WebReader#

class scikitplot.corpus.WebReader(input_path, chunker=None, filter_=None, filename_override=None, default_language=None, source_uri=None, source_provenance=<factory>, custom_extractor=None, custom_extractor_kwargs=<factory>, timeout=30, max_response_bytes=10485760, headers=None, extract_tags=None, allow_private_networks=False, max_content_bytes=50000000)[source]#

Fetch a web page and extract structured text via BeautifulSoup.
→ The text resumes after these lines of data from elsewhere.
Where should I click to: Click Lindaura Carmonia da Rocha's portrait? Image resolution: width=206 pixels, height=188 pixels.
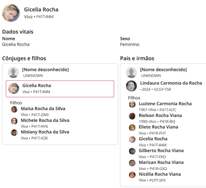pos(131,86)
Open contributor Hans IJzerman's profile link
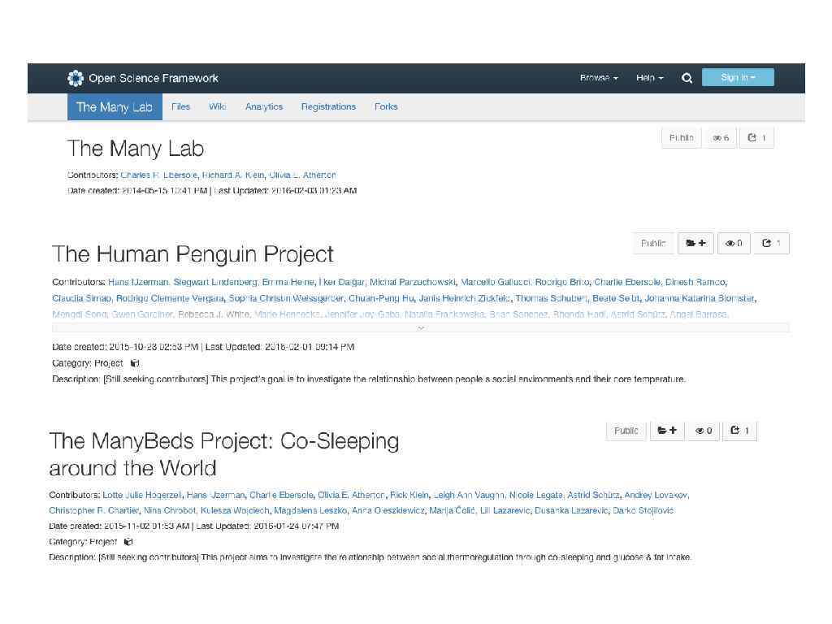The height and width of the screenshot is (624, 832). click(x=138, y=282)
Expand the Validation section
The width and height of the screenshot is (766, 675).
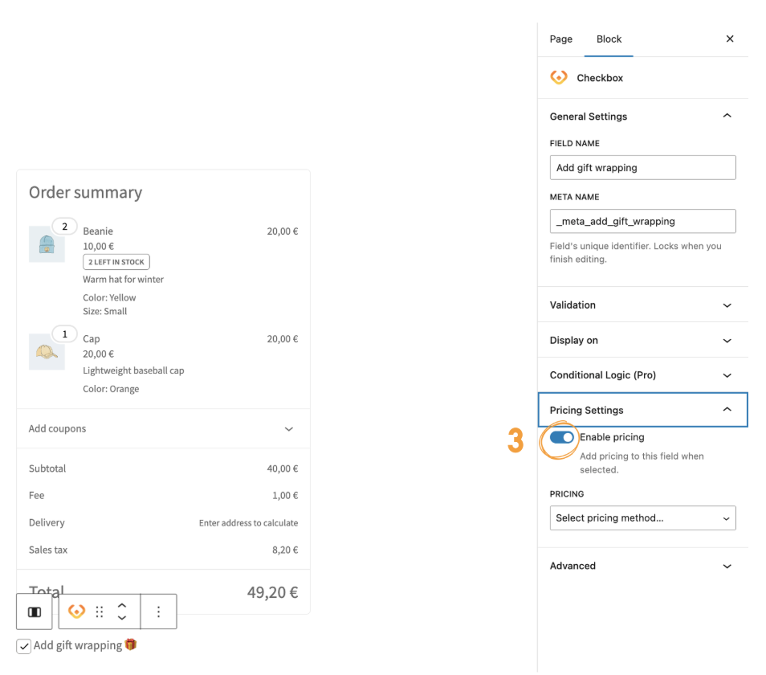642,305
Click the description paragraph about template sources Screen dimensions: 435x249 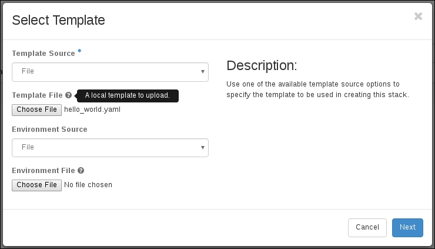[x=317, y=89]
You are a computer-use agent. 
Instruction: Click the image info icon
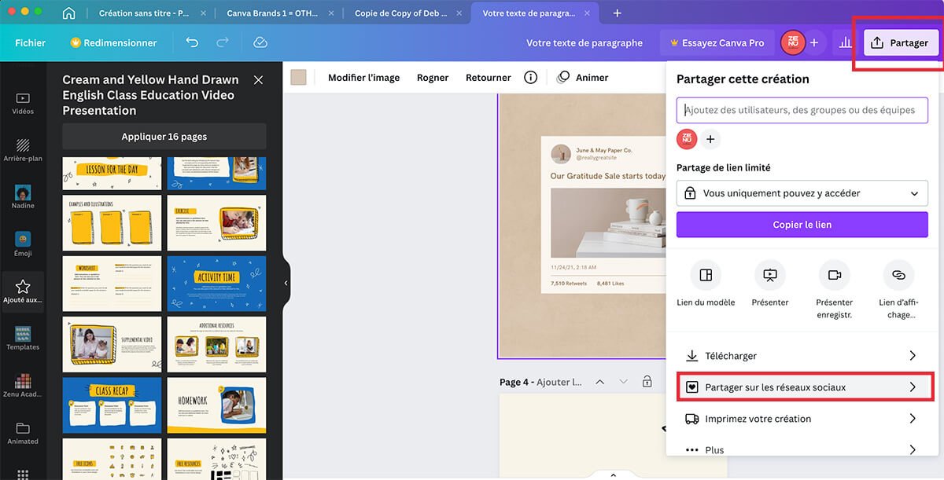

Each HTML element (title, headings, paragraphs, list items) is yielded as a separate raw chunk with its section type and the source URL as metadata. JavaScript-rendered content is not supported (use Playwright or Selenium for that).

Parameters:

input_pathpathlib.Path: Wrap the URL string as pathlib.Path(url) when constructing directly. Use from_url for the canonical construction path.
source_uristr or None, optional: The original URL string. Set automatically by from_url(). If None, str(input_path) is used as the URL.
timeoutint, optional: HTTP request timeout in seconds. Default: 30.
max_response_bytesint, optional: Maximum response body size. Responses larger than this raise ValueError. Default: 10 MB.
headersdict or None, optional: Extra HTTP headers to include in the request. A sensible User-Agent is added automatically when not supplied. Default: None.
extract_tagslist of str or None, optional: HTML tags to extract text from. When None (default), uses the built-in set: ["title", "h1"-"h6", "p", "li", "blockquote", "pre", "td"]. Override to narrow or expand extraction.
chunkerChunkerBase or None, optional: Inherited from DocumentReader.
filter_FilterBase or None, optional: Inherited from DocumentReader.
default_languagestr or None, optional: Inherited from DocumentReader.
allow_private_networksbool: If False, reject private/loopback/link-local IP addresses.
max_content_bytesint: Maximum content size in bytes.

Attributes:

file_typestr: Class variable. Registry key ":url".
file_typeslist of str: Class variable. Registered extensions: [":url"].

Raises:

ImportError: If requests or beautifulsoup4 is not installed.
ValueError: If the response exceeds max_response_bytes.
RuntimeError: If the HTTP request returns a non-2xx status code.

Parameters:

input_path (Path)
chunker (ChunkerBase | None)
filter_ (FilterBase | None)
filename_override (str | None)
default_language (str | None)
source_uri (str | None)
source_provenance (dict[str, Any])
custom_extractor (Any | None)
custom_extractor_kwargs (dict[str, Any])
timeout (int)
max_response_bytes (int)
headers (dict[str, str] | None)
extract_tags (list[str] | None)
allow_private_networks (bool)
max_content_bytes (int)

See also

scikitplot.corpus._readers.YouTubeReader: YouTube transcript extraction.

Notes

robots.txt: This reader does not enforce robots.txt. Callers are responsible for checking /robots.txt before scraping at scale.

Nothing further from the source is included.